▶ Information supplied:
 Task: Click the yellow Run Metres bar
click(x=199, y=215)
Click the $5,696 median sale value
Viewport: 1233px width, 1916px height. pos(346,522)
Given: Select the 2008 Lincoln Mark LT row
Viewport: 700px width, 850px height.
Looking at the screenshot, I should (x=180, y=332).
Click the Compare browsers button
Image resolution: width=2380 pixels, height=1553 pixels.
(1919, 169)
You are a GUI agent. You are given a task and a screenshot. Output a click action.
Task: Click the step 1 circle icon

▶ What the task requires: Transcribe all of the material above verbatim, preserving every line in its original order.

▶ Result:
 Task: Click the yellow Run Metres bar
click(x=199, y=215)
Click the $5,696 median sale value
Viewport: 1233px width, 1916px height. pos(346,522)
Given: Select the 2008 Lincoln Mark LT row
Viewport: 700px width, 850px height.
Looking at the screenshot, I should (x=180, y=332).
Click the Compare browsers button
Image resolution: width=2380 pixels, height=1553 pixels.
(1919, 169)
You are a GUI agent. You are given a task and a screenshot. Output a click action.
Task: Click the step 1 circle icon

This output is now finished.